▸ Tasks for this exercise:
a – Reproduce the passage on mythos and logos word for word, from "Osama bin Laden, the" to "also there epistemologically.".
b – In the passage on mythos and logos, which book is named as the study in which Karen Armstrong identified the two primary ways of knowing?

▸ Quoted passage:
"""

In truth, we have no idea what our enemy hopes to accomplish. That is because this strange and awful conflict isn't ideological, as the Cold War was, or religious, as the brush-ups in Northern Ireland are, or ethnic, as the wars in Bosnia and Kosovo were. This may be the very first war to be fought over epistemology. As such, it may be terrifyingly intractable. Epistemology is the branch of science and philosophy that concerns knowledge, specifically, how we know what we know.

There are many "ways of knowing," but the religious historian Karen Armstrong, in her recent study of religious fundamentalism, "The Battle for God," identified two primary systems that have special relevance for the current conflict. One she called "mythos." With its roots in ancient times when gods, heroes and other fanciful forces provided the answers for the questions of existence, mythos relies on intuition, superstition, emotion, tradition--on non-rational ways of knowing. You could call it a form of art.

The other system is "logos." As the name implies, logos relies on reason and logic, on what we call rational ways of knowing. You could call it a form of science.

Our new war is a battle between mythos and logos.

Osama bin Laden, the Taliban and their Muslim fundamentalist allies live within mythos and have subordinated themselves to it. They see themselves not as individuals with wants and needs, which is a relatively modern notion, but as operatives of Allah. For them, everything is religion, everything faith. In fact, they don't acknowledge any other legitimate way to look at the world. They are essentially premodern and ahistorical, believing only in what has been passed down to them by Allah; in the madrasas, the Muslim religious schools in Pakistan and Afghanistan, students are strictly forbidden from learning anything except the Koran, that is, anything except mythos. When zealots talk about bombing Afghanistan back to the Stone Age, it is futile not only because the Taliban are already there physically but because they are also there epistemologically.

The spiritual and the rational can coexist, as they do in almost every society, but Muslim fundamentalist terrorists don't see it that way. As premodernists, they believe the two mind-sets are mutually exclusive; their grievance is that their way of thinking is being destroyed by the inundation of Western influences, which globalization has made it impossible to escape. They don't want our reason; they demand blind faith. They don't want progress; they demand tradition as prescribed by the Muslim fundamentalist clerics. But since they aren't pluralists and since they don't believe in tolerance, personal choice or persuasion, all of which are rationalist notions, their only option is to eradicate logos itself before it eradicates them. Their mission is to rescue the world from rationality and restore it to religion as they interpret it.

In effect, they are attempting to turn back the clock to the time when reason wasn't empowered, and they are trying to purify the world of its putative secular taint, which is why they are always invoking the name of Allah to justify their crimes. Terrorism isn't their way back into the world, as it is for most terrorist groups trying to win recognition or gain some sort of advantage. For Bin Laden, terrorism is a way of destroying the world that has marginalized him.

"""

▸ Provided material:
"""

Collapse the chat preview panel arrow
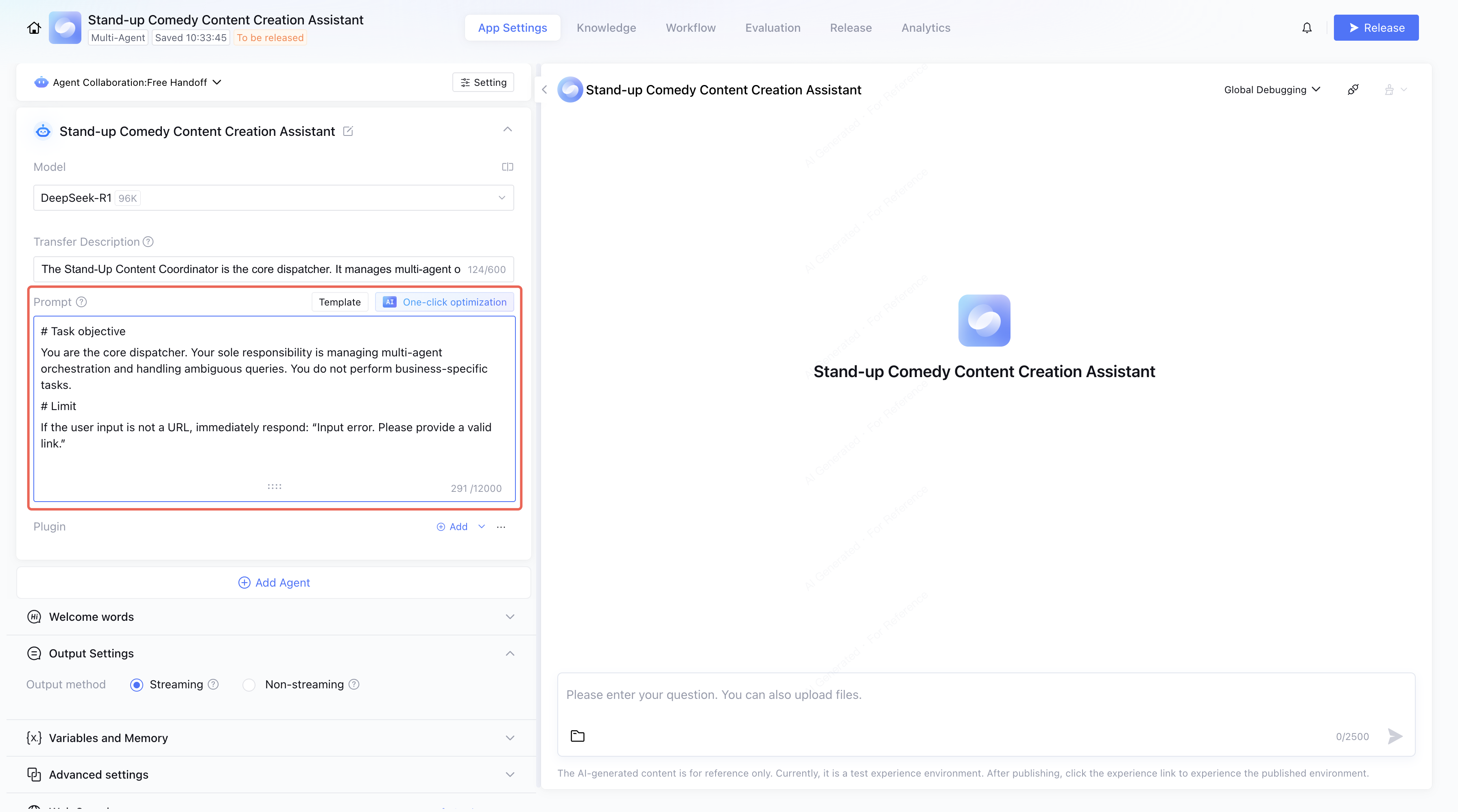 [544, 89]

"""

▸ Answers to the tasks:
a –
Osama bin Laden, the Taliban and their Muslim fundamentalist allies live within mythos and have subordinated themselves to it. They see themselves not as individuals with wants and needs, which is a relatively modern notion, but as operatives of Allah. For them, everything is religion, everything faith. In fact, they don't acknowledge any other legitimate way to look at the world. They are essentially premodern and ahistorical, believing only in what has been passed down to them by Allah; in the madrasas, the Muslim religious schools in Pakistan and Afghanistan, students are strictly forbidden from learning anything except the Koran, that is, anything except mythos. When zealots talk about bombing Afghanistan back to the Stone Age, it is futile not only because the Taliban are already there physically but because they are also there epistemologically.

b – "The Battle for God," her study of religious fundamentalism.